Extracted material

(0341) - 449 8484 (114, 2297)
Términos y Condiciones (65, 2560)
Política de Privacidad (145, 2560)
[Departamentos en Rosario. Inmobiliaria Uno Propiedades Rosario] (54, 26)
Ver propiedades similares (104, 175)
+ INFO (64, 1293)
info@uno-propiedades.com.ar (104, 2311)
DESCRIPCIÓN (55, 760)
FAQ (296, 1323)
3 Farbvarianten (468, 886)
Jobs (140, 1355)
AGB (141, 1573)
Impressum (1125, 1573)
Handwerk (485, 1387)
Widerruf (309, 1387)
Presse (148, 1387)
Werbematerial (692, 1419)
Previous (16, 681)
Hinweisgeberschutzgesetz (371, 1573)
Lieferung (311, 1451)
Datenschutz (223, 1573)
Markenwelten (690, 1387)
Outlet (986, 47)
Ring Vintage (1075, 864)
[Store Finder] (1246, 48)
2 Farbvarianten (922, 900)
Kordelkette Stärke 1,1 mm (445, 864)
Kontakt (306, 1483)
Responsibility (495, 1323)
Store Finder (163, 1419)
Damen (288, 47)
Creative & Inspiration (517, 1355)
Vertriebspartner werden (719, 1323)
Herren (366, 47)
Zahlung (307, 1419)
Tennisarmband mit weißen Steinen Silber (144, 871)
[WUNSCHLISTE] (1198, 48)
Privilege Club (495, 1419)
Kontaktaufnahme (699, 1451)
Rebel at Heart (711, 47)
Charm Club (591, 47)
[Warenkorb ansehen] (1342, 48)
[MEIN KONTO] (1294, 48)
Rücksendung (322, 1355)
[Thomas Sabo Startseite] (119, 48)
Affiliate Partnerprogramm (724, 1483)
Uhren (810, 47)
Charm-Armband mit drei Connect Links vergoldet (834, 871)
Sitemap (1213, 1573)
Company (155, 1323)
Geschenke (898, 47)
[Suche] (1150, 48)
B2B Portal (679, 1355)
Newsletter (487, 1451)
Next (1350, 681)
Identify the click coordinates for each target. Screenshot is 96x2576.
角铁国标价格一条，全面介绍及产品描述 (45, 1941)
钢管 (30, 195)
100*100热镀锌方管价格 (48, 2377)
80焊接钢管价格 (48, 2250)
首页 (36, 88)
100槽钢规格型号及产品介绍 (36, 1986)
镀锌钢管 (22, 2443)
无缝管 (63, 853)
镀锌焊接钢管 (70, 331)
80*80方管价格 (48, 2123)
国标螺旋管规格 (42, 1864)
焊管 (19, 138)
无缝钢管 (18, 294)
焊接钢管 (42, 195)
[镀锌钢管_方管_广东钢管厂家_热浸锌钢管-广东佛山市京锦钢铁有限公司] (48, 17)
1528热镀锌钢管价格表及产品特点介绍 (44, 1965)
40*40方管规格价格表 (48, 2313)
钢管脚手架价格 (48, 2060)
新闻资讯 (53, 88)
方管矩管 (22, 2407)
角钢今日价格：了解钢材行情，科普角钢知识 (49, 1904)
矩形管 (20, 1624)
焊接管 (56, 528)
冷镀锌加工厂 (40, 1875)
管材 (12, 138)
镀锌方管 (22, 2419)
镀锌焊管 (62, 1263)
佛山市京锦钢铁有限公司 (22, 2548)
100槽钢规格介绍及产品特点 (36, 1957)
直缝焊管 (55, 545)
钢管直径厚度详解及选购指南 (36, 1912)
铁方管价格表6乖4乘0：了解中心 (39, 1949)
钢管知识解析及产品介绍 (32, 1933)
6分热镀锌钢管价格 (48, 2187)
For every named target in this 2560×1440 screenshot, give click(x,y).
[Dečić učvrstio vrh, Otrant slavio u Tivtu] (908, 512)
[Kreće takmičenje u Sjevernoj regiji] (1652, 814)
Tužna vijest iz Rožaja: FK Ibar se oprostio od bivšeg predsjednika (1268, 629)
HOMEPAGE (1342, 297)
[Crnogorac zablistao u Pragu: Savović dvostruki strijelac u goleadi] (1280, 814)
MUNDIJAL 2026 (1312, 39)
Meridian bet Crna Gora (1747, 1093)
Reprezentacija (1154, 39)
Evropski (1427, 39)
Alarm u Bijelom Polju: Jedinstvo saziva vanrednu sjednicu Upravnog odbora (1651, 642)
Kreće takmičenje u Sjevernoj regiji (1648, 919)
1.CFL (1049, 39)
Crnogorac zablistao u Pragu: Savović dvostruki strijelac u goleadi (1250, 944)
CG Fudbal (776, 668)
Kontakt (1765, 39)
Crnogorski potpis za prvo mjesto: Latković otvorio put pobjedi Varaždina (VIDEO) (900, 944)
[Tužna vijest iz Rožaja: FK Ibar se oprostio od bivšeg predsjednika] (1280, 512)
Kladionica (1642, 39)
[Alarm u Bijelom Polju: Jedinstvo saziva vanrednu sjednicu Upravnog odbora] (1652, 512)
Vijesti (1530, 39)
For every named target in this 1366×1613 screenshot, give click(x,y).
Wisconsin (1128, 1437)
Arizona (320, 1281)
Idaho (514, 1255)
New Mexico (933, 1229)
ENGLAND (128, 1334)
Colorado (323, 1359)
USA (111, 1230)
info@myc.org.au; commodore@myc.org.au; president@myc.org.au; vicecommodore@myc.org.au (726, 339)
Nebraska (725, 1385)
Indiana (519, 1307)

Action item
The first line of the entries, the line with "Previous (16, 681)", and every line between them should be retyped exactly, and nothing else.

Task output
(0341) - 449 8484 (114, 2297)
Términos y Condiciones (65, 2560)
Política de Privacidad (145, 2560)
[Departamentos en Rosario. Inmobiliaria Uno Propiedades Rosario] (54, 26)
Ver propiedades similares (104, 175)
+ INFO (64, 1293)
info@uno-propiedades.com.ar (104, 2311)
DESCRIPCIÓN (55, 760)
FAQ (296, 1323)
3 Farbvarianten (468, 886)
Jobs (140, 1355)
AGB (141, 1573)
Impressum (1125, 1573)
Handwerk (485, 1387)
Widerruf (309, 1387)
Presse (148, 1387)
Werbematerial (692, 1419)
Previous (16, 681)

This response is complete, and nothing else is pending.